DOCUMENT EXCERPT:
The Size of Wales
In 1803 Napoleon began his preparations for an invasion of Britain. The grand tour of Europe, as it had been known up to then, was put on hold. Brits of wealth and breeding were forced to look elsewhere. The untrammelled wildernesses of the Lake District. The river pools of the Wye Valley. The green mountains of Wales. All these became ready replacements.
In that year Blake scholar and historian Benjamin Malkin took himself off for an early psychogeographical meander across the not-yet mine-filled badlands of the Welsh south. He recorded his observations in The Scenery, Antiquities, and Biography of South Wales. Here he declared that ‘the pleasure of a tour in Wales is in some degree tinged with melancholy, on observing the honest and amiable manners of its inhabitants, to find so many appearances of a fallen country.’ He meant, I suppose, that the Welsh were not like the English he lived among in London. They were not empire builders. They were not exploiters. They were supporters of the underdog. They still are.
Malkin covered the south writ large. Everything from Briton ferry to Pendine sands, Llancarvan to Ceven Hengoed, and the Head of the Rydoll River right down to Welfh St. Donatts. He got into the nitty-gritty and found so much that he ended up reporting that ‘it is impossible, at this period of time, to separate truth from fable’. Wales shrouded by fog, myth and reality blending once again.
Malkin did well with his coverage but can you ever know a complete country? How close do you need to get? To really know and understand in intimate detail somewhere as big as, say, Russia is clearly impossible. But a place the size of Wales ought to be different. There are a few out there who’ve done it. Wynford Vaughan Thomas would be one. Trevor Fishlock another. The late Welsh philanthropist, businessman and poet Cyril Hodges once claimed to me that he had cycled along every road in Wales. He was an obsessive and a clear cymrofile.
For decades I believed his claim until, astride my folding Brompton, I came to try the same thing. I was doing this for Cardiff rather than the whole of Wales. Several thousand thoroughfares, bollards, road junctions, traffic lights, pot holes and other difficulties were before me. I arrived at the top of Moorland Road, Splott and viewed its myriad intersections. It could be done, I guess, but life is too short.
Being a small country we are never defeated by our grandeur, the breadth of our deserts, the unassailability of our peaks or the roaring might of our dams and rivers. We may well have all these things, bending definition slightly to manage deserts, but we don’t let them blind us with might. The land of Wales is touchable, knowable, and ultimately hard to get lost in, although some have tried.
On this basis Wales should be easily governable. The vagaries and fluctuations of our economy, our population, our production and our consumption should be readily understood and easily influenceable. But for a whole raft of reasons they turn out not to be.

EXTRACTED RECORDS:
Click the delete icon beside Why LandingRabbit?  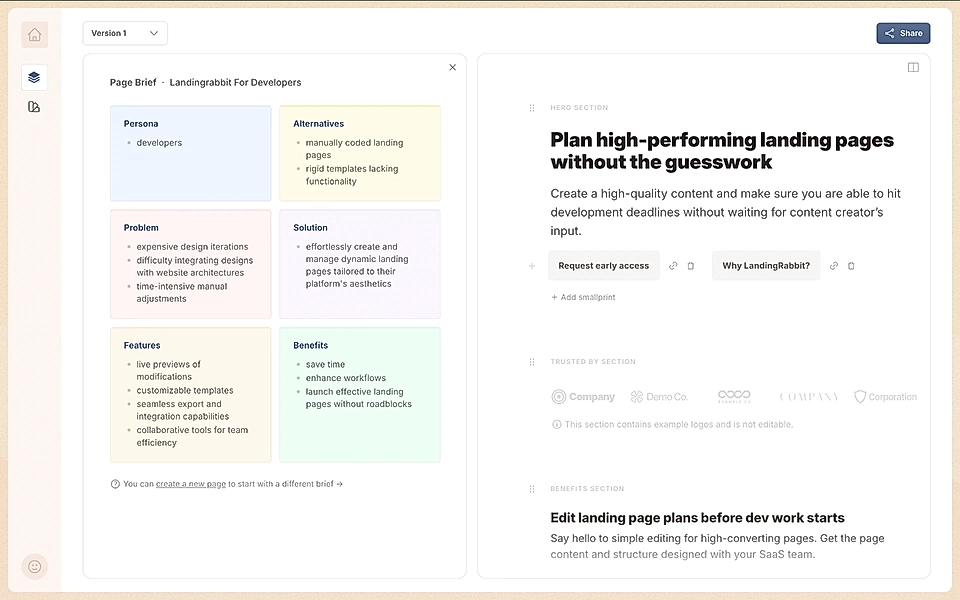(852, 265)

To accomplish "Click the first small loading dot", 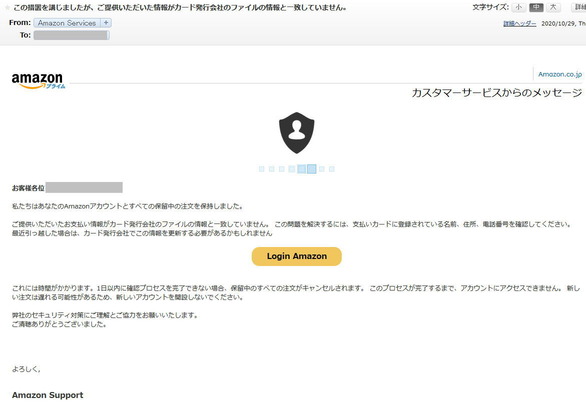I will click(x=262, y=169).
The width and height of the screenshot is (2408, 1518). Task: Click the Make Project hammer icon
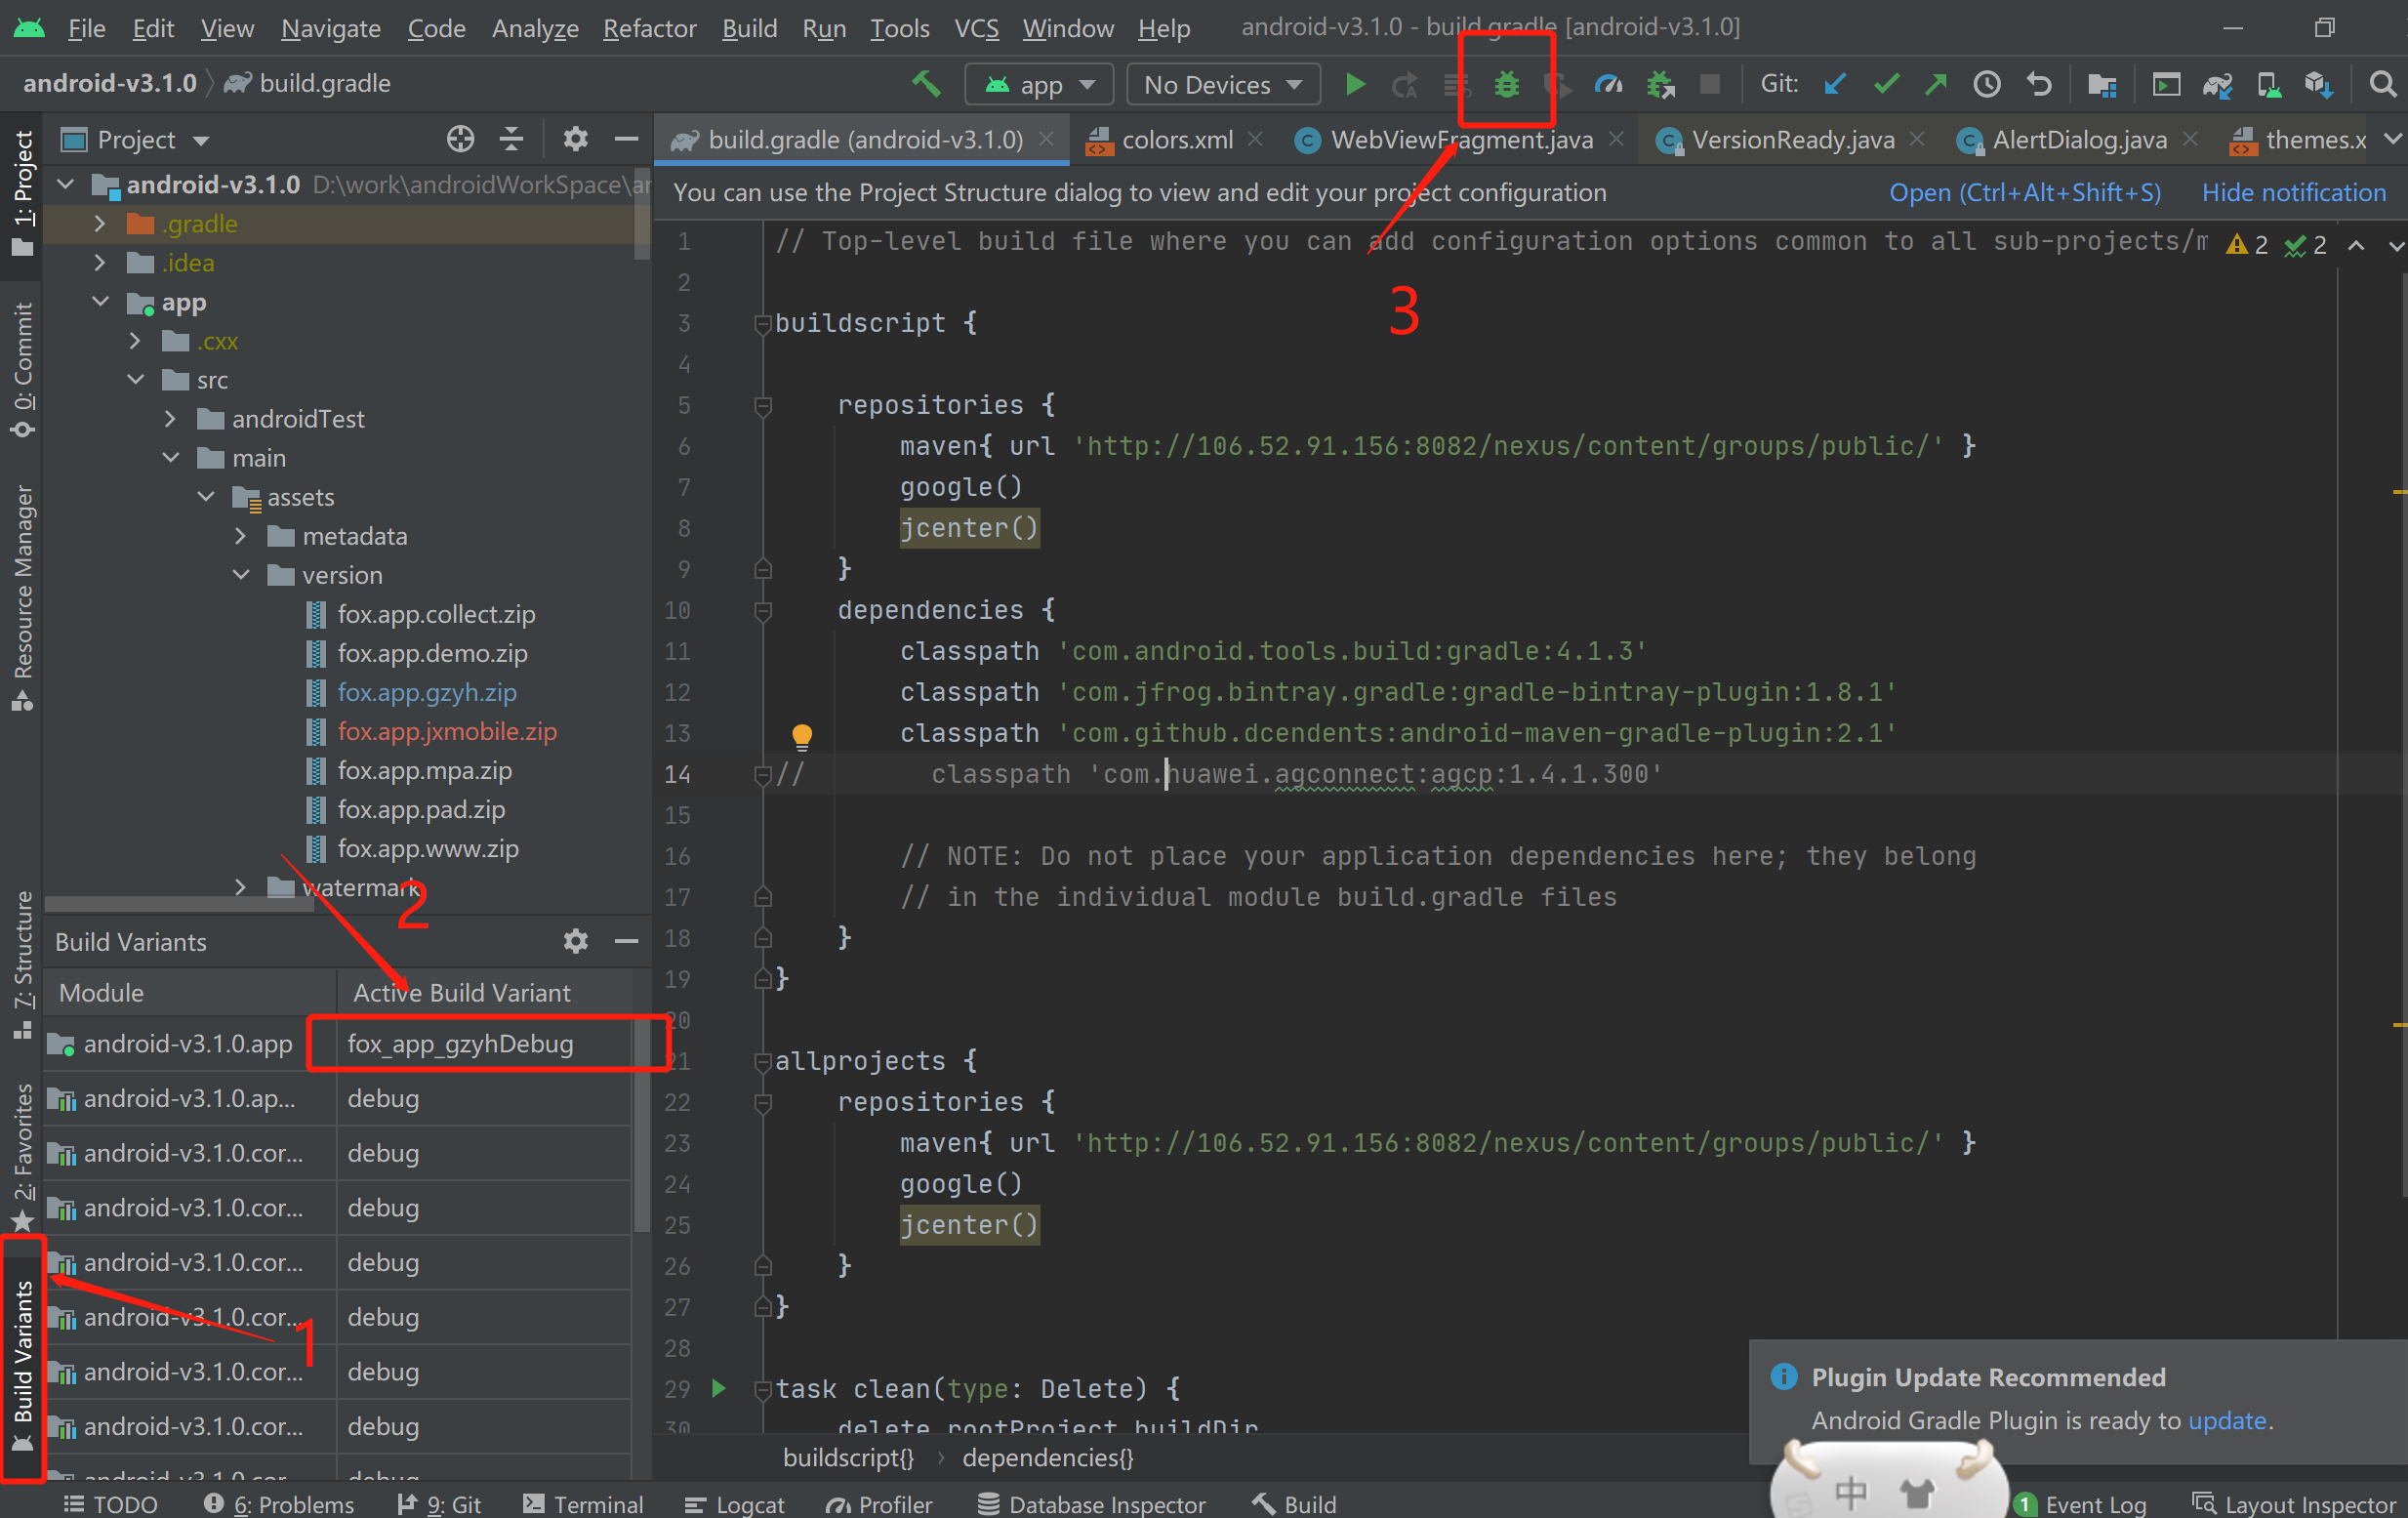pos(926,85)
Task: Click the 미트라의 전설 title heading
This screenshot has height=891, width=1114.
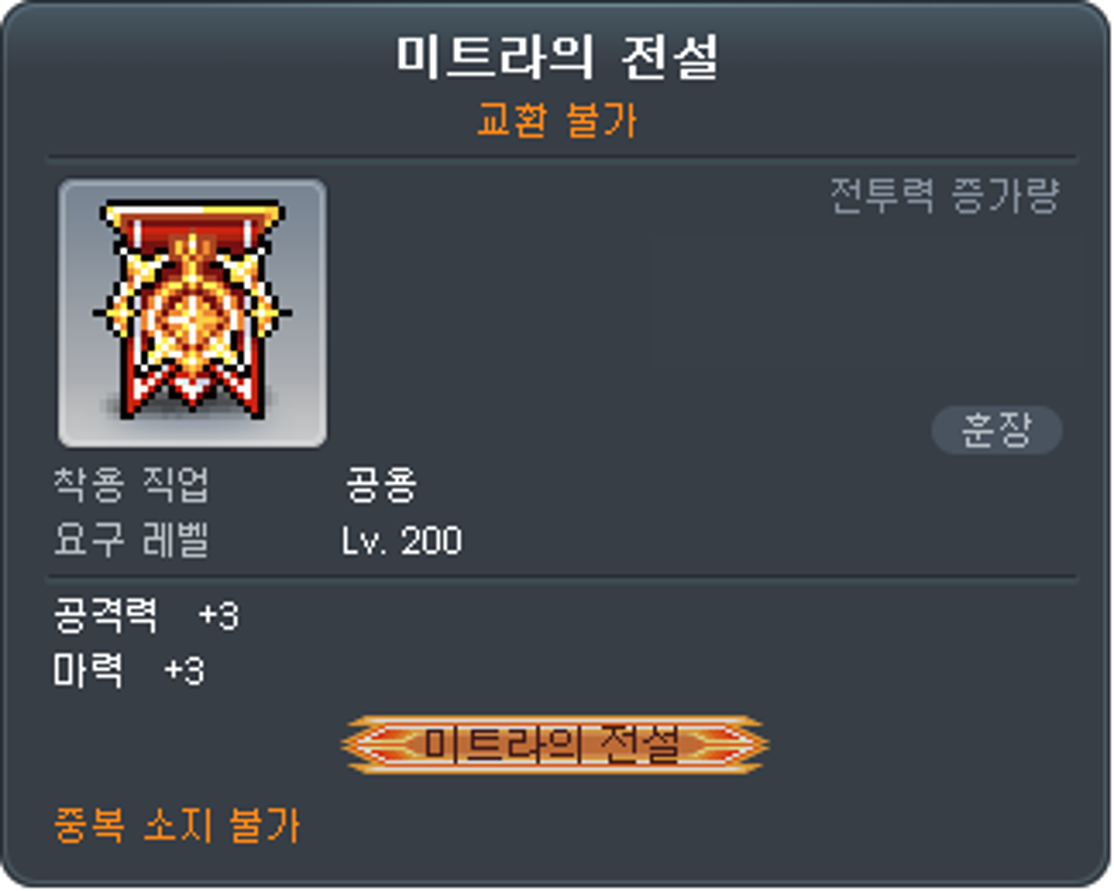Action: pos(558,57)
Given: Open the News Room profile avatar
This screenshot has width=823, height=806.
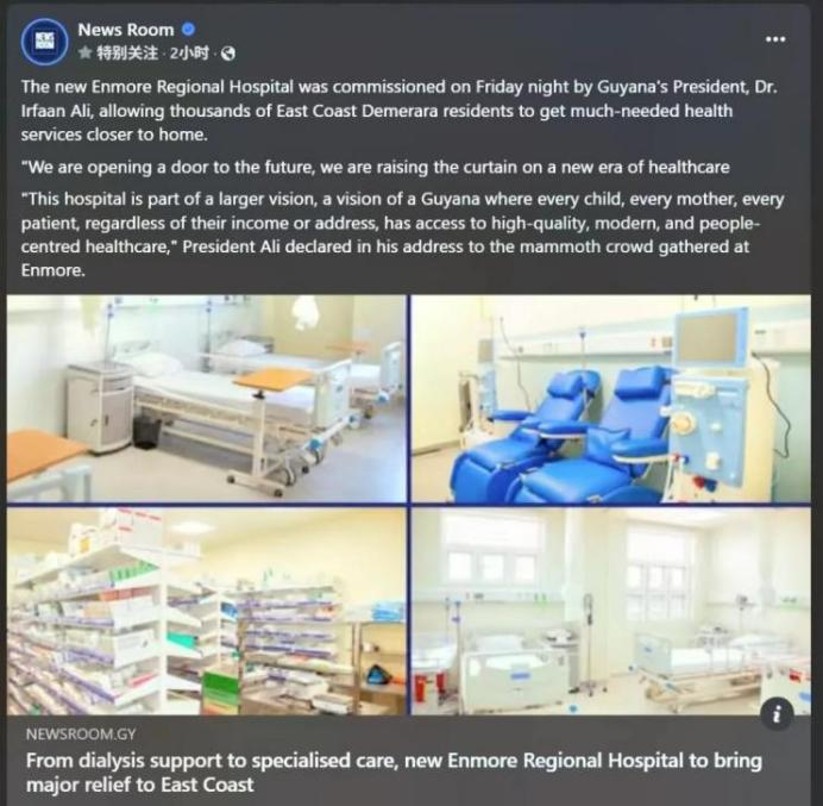Looking at the screenshot, I should (45, 41).
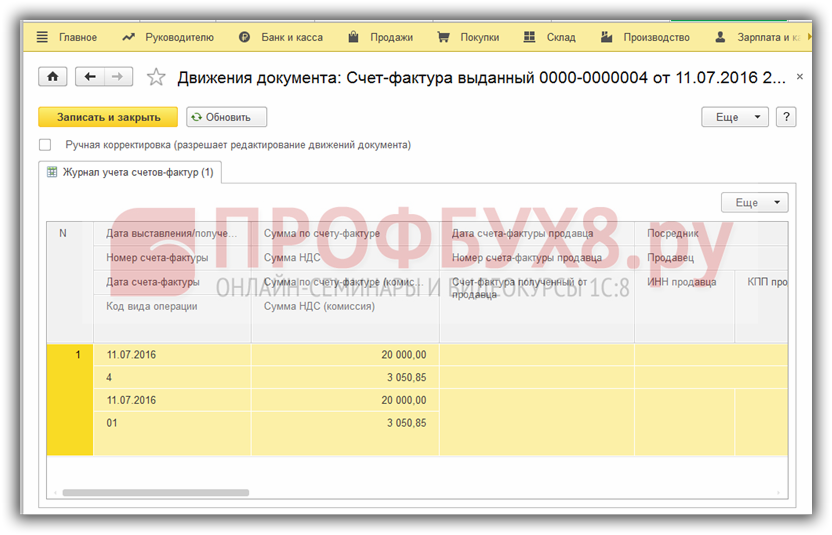Image resolution: width=832 pixels, height=535 pixels.
Task: Click the Home icon button
Action: click(52, 77)
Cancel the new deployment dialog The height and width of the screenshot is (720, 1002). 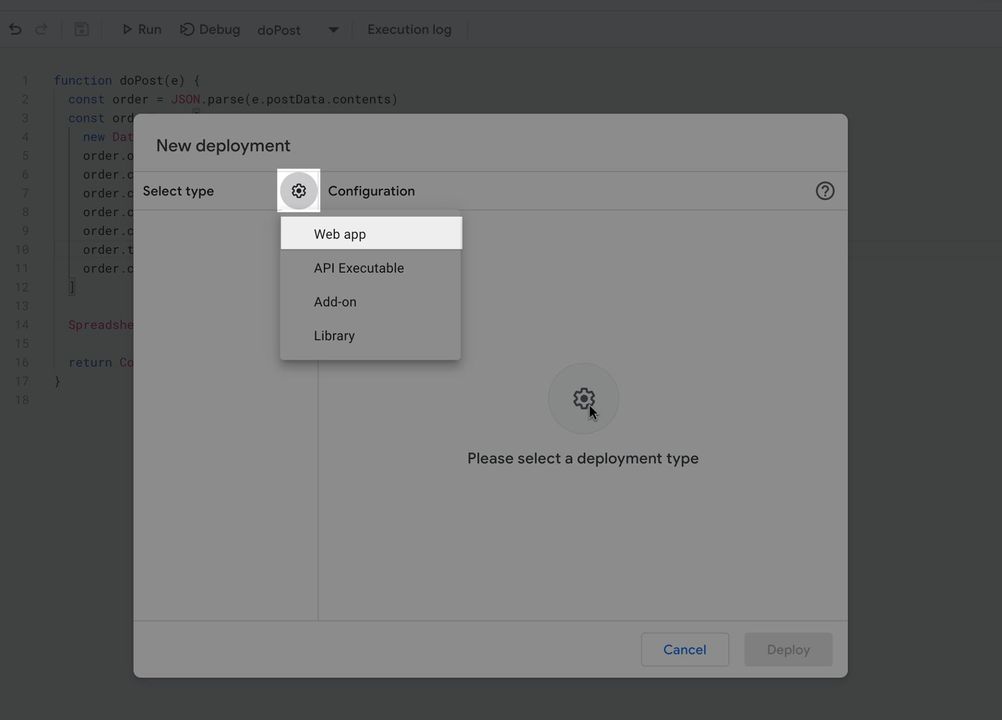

PROBLEM DESCRIPTION: In The Size of Wales, rewrite the passage between "For decades I" and "some have tried.", inclusive, changing "Cardiff" to "Swansea".

RESPONSE:
For decades I believed his claim until, astride my folding Brompton, I came to try the same thing. I was doing this for Swansea rather than the whole of Wales. Several thousand thoroughfares, bollards, road junctions, traffic lights, pot holes and other difficulties were before me. I arrived at the top of Moorland Road, Splott and viewed its myriad intersections. It could be done, I guess, but life is too short.
Being a small country we are never defeated by our grandeur, the breadth of our deserts, the unassailability of our peaks or the roaring might of our dams and rivers. We may well have all these things, bending definition slightly to manage deserts, but we don’t let them blind us with might. The land of Wales is touchable, knowable, and ultimately hard to get lost in, although some have tried.